How many gallons does a typical inground pool hold?

A standard 16 × 32 ft inground rectangle with a 3.5-ft to 8-ft slope holds about 22,023 gallons (83,366 L). A smaller 10 × 20 ft pool runs about 6,358 gallons (24,068 L). A larger 20 × 40 ft pool pushes past 38,899 gallons (147,248 L). A residential kidney with a 32-ft length and 16/12-ft widths runs about 17,388 gallons (65,821 L) using the industry kidney formula. The Common Pool Sizes table on this page covers more shapes and dimensions.

Why are there separate shallow and deep depth fields?

Most inground pools slope from a shallow end to a deep end. A 16 × 32 ft pool typically runs 3.5 ft at the shallow end and 8 ft at the deep end. The math averages the two depths to get an effective uniform depth, then multiplies by surface area to get volume. For a uniform-depth pool (most above-ground rounds, some lap pools), enter the same value in both fields and the average is just that value. The two-field approach handles both cases without forcing you to pre-compute an average.
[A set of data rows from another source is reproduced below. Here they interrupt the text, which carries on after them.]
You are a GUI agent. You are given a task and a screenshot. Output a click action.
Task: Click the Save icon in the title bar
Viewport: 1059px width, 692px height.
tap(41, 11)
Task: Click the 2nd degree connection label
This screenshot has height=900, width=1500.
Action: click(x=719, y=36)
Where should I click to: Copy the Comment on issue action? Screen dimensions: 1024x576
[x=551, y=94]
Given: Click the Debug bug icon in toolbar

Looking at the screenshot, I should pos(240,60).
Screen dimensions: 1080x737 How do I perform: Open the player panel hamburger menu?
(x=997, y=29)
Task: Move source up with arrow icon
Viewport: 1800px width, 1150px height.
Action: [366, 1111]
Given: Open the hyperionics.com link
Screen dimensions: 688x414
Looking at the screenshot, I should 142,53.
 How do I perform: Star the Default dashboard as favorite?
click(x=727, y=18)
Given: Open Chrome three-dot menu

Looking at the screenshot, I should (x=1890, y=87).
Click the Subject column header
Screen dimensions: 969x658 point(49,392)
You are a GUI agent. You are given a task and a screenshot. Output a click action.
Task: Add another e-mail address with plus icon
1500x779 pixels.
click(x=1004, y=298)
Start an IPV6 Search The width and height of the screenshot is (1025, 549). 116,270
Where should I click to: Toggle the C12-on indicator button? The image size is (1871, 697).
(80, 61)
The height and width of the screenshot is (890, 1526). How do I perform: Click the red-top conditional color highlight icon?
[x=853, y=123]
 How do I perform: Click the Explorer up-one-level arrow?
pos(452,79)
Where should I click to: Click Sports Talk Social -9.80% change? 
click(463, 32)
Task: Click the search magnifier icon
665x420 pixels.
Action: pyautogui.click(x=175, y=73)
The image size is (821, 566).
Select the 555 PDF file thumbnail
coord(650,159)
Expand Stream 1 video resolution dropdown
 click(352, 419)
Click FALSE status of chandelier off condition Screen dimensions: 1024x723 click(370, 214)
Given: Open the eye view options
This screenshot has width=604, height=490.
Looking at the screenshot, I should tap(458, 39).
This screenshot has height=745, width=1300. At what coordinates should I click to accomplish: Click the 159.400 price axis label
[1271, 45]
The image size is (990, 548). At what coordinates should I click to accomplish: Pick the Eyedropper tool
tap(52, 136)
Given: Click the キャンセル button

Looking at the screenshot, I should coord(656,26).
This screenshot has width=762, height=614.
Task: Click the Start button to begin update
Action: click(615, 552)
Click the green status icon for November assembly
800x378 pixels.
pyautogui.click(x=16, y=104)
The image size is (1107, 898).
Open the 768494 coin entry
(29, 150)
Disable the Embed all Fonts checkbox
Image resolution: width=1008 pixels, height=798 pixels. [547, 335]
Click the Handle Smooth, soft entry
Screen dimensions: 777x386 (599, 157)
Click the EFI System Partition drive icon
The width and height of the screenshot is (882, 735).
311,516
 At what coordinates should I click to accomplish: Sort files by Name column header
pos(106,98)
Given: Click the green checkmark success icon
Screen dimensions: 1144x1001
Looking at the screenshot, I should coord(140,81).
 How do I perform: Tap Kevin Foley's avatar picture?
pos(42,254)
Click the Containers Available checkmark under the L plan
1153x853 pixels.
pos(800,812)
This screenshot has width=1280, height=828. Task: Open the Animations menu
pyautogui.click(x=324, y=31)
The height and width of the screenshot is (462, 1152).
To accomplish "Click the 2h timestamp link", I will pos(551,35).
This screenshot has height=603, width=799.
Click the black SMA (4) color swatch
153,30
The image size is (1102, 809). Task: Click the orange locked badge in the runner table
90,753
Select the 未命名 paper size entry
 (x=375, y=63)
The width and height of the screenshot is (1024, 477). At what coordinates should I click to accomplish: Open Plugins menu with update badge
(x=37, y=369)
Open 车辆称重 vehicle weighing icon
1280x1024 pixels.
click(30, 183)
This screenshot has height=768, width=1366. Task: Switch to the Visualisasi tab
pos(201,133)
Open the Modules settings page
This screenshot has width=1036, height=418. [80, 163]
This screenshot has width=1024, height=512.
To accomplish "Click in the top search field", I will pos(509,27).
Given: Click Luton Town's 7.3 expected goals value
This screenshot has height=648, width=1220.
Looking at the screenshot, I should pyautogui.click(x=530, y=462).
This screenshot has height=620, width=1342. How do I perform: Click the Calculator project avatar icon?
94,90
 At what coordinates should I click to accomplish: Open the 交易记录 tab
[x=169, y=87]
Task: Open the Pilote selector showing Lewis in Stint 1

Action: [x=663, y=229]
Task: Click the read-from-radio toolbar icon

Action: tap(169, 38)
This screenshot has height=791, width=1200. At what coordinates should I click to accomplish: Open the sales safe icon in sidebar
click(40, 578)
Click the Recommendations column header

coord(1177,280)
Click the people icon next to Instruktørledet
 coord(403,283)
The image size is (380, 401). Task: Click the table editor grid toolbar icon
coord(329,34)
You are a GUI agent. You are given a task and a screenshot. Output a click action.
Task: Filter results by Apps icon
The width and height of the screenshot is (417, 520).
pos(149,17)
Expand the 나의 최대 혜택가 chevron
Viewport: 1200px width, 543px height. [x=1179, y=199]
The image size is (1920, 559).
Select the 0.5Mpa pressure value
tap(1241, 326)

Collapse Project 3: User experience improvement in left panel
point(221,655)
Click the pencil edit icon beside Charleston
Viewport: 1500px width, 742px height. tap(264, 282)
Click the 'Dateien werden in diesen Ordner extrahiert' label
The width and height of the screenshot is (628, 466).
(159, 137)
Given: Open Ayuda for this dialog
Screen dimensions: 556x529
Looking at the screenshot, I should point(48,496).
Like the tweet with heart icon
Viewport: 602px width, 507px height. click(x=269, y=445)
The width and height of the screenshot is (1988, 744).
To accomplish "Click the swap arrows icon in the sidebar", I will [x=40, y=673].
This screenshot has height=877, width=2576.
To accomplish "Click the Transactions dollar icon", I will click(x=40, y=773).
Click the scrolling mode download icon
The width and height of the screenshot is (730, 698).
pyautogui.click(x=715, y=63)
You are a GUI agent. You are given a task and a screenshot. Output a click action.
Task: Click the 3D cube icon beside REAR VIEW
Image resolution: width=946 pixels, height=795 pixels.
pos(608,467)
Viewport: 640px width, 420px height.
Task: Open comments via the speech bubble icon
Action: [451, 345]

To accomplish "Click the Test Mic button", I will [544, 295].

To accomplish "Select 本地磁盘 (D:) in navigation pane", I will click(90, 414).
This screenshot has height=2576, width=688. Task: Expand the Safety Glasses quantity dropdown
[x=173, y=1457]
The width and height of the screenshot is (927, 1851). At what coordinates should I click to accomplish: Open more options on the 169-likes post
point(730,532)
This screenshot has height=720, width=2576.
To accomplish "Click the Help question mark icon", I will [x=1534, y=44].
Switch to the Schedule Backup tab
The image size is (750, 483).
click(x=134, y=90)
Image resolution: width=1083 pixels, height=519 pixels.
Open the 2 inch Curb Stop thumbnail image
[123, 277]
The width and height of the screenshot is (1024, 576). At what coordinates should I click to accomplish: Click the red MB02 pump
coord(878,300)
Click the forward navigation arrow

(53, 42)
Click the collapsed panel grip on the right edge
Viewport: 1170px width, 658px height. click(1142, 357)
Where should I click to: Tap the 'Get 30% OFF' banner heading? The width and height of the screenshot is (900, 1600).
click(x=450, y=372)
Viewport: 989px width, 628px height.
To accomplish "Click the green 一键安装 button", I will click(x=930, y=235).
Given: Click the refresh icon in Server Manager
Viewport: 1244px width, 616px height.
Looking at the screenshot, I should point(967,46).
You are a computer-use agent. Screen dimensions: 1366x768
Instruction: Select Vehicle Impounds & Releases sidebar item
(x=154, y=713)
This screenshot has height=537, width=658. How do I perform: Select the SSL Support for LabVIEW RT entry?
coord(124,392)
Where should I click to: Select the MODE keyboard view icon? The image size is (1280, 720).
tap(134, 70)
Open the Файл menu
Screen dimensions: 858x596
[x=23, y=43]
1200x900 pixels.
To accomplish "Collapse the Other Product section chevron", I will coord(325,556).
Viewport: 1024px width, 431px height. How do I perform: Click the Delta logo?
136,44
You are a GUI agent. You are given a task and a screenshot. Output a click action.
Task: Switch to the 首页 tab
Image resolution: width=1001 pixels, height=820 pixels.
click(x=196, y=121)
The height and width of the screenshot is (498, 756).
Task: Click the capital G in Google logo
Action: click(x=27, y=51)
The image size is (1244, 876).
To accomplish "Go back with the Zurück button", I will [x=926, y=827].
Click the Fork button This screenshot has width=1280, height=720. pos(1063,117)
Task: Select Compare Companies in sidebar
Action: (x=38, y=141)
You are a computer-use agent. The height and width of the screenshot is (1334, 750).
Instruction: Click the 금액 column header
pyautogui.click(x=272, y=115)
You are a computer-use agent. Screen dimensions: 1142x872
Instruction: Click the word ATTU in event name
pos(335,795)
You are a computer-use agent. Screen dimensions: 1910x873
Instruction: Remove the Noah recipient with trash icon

Can I use this calculator with metric measurements?

Yes. Toggle the unit system at the top of the form. Inputs flip from feet and inches to meters and centimeters. Outputs flip from gallons to liters and cubic feet to cubic meters. The math runs in imperial internally and converts at the input and output edges, so the precision stays the same in either system.